I am now six years out from the cancer treatments (seven years from when I first found the lump), and time is flying by so fast that I can barely hold on. I do not make a countdown on my calendars anymore. I still look forward to things, but my cancer has taught me to slow down, enjoy the slow, quiet times, and live in the simple joy of each day. I am still in the habit of crossing off each day before I go to bed, because it is one more gift of time for which I can offer thanks. But even without the countdown, I was, without a doubt, looking forward to having all of my family here for Christmas, especially since I don’t see much of my two older daughters during the year.
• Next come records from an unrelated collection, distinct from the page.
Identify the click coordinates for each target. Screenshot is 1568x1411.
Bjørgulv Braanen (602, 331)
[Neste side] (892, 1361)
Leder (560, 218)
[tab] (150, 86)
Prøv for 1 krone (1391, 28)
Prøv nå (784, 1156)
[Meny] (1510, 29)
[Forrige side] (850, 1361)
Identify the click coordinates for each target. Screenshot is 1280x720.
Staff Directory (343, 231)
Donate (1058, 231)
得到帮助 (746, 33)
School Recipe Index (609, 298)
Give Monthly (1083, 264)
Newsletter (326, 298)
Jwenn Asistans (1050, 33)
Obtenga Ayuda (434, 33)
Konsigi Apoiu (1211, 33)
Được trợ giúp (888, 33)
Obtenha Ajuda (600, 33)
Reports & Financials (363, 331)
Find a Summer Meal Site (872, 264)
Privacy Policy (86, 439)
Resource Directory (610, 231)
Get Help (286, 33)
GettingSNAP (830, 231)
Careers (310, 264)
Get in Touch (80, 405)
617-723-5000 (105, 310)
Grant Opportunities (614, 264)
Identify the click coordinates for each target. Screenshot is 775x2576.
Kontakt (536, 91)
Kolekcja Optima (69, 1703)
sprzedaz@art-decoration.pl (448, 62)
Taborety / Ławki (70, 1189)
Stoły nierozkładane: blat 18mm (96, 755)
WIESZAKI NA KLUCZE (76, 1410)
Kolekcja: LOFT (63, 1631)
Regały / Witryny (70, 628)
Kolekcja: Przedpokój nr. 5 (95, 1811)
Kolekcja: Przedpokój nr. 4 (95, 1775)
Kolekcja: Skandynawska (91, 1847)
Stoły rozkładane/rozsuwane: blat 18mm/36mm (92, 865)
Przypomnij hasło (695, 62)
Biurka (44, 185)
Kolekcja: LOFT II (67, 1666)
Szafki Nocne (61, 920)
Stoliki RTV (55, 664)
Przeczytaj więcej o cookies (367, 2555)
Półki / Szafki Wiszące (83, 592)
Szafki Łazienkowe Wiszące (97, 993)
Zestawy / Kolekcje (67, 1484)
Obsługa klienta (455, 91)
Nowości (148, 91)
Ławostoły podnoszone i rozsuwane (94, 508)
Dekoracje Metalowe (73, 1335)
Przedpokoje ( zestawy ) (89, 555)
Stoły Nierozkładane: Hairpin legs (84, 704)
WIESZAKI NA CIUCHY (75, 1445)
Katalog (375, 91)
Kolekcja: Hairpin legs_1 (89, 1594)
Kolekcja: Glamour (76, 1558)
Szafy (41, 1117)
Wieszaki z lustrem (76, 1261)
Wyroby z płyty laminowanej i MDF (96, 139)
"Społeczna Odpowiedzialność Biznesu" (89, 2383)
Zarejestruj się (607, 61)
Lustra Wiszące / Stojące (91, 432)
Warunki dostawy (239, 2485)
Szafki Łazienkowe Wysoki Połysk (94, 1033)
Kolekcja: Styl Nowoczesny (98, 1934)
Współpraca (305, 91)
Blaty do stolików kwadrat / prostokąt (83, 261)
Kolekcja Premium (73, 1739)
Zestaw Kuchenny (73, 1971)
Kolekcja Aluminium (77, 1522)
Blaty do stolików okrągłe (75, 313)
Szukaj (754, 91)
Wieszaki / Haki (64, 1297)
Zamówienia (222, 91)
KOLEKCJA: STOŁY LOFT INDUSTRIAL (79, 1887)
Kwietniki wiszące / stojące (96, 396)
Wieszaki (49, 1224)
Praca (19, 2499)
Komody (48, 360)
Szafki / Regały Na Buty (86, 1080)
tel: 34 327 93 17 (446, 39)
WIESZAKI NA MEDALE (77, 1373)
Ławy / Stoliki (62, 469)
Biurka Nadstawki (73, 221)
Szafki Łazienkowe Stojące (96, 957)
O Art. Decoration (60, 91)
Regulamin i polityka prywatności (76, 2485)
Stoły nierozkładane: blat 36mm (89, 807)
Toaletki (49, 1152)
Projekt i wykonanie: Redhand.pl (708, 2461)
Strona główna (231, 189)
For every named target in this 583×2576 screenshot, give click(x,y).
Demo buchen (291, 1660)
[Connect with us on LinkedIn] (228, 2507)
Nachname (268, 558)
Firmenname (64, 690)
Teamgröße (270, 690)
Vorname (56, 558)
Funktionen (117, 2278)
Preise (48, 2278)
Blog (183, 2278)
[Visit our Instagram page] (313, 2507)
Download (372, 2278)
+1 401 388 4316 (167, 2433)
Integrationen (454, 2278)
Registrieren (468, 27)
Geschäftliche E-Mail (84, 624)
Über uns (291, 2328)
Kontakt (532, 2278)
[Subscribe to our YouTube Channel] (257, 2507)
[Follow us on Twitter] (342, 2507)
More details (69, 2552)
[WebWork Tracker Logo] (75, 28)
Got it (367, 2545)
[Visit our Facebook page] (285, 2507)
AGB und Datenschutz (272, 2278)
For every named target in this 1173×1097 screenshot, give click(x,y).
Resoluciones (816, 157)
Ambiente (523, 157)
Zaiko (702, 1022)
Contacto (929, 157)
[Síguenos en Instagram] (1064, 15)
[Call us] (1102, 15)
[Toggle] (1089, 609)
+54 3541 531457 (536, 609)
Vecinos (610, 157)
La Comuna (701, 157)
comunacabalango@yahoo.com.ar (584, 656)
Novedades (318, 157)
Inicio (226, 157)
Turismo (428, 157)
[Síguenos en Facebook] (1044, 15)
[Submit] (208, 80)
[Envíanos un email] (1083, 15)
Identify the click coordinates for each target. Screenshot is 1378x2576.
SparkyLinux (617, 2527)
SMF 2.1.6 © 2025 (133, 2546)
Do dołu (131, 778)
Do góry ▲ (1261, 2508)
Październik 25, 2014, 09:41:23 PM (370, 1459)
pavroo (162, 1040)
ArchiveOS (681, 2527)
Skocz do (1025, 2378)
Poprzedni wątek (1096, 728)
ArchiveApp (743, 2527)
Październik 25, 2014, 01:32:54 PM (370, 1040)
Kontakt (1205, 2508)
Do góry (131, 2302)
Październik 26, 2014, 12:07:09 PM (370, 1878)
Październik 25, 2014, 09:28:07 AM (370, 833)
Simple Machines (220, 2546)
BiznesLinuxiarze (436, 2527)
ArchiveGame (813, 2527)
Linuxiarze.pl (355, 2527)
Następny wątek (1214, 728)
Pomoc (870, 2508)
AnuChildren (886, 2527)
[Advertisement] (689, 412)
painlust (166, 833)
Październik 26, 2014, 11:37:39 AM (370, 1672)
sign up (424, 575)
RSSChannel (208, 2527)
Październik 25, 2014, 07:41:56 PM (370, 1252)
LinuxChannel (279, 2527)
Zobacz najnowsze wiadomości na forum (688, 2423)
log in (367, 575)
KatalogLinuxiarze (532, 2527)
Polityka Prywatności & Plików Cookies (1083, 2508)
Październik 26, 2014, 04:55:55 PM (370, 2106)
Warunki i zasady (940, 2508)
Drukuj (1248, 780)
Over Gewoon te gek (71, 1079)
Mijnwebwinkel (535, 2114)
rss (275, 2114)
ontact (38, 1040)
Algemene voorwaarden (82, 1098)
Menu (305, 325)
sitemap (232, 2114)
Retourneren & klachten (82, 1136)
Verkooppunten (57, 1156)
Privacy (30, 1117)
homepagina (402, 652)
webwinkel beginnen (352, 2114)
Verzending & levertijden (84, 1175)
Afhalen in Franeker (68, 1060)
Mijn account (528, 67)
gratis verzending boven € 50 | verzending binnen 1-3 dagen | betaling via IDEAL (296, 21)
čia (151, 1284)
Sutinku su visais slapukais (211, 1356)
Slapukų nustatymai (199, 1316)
They were all here, my entire (extended) family, for two glorious weeks, and it was lovely, but with my new work schedule, and trying to squeeze in lots of fun outings, and preparing tasty, homemade meals almost every evening, and sitting with my granddaughter in my lap at every opportunity, reading her books, and staying up late on Christmas Eve to wrap presents that would be opened the next morning, and babysitting my grandbaby so mom & dad could go out, and, (take a deep breath!), staying up late to greet the new year…, suddenly, it was time for everyone to pack up and leave. My house had been overflowing, packed with the belongings of eight people, and now it feels empty and quiet, and back to “normal.” When I go to bed tonight, I will be making a slash through the slot allotted to January 5th. How did this happen?! We’ve gone though five days of the new year, and I can still hardly believe that Christmas has come and gone. This Christmas season went by so quickly for me, I’m quite certain it broke the sound barrier. I did notice an explosion on New Year’s Eve, and I was just assuming, at the time, that our fireworks fanatic neighbor had fired up some fuses, but now I know better. It’s one of the laws of physics that time passes more quickly for the aged. In eleven days, I will celebrate another birthday – not such an exciting event as when I was a kid. Who, in their right mind, would count down to fifty-five? But you know what?! I think I am going to resurrect my old practice. As soon as I am done with this pointless piece of prose I am composing for your pastime, I am heading straight to my wall calendar. I am going to do a good, old-fashioned countdown to my birthday. And, when my birthday has come and gone, I will find another upcoming event and count the days until that, too, and I will keep on going and going, because…it will make me feel like a kid again, and when the passage of time is breaking the sound barrier, I need all the “anti-aging-secret-weapons” I can stockpile. Fifty-five isn’t really that old, but I am planning on being around for quite some time! May God bless you in this new year, with many good things to look forward to in the months ahead, and possibly even a few worth counting-down to!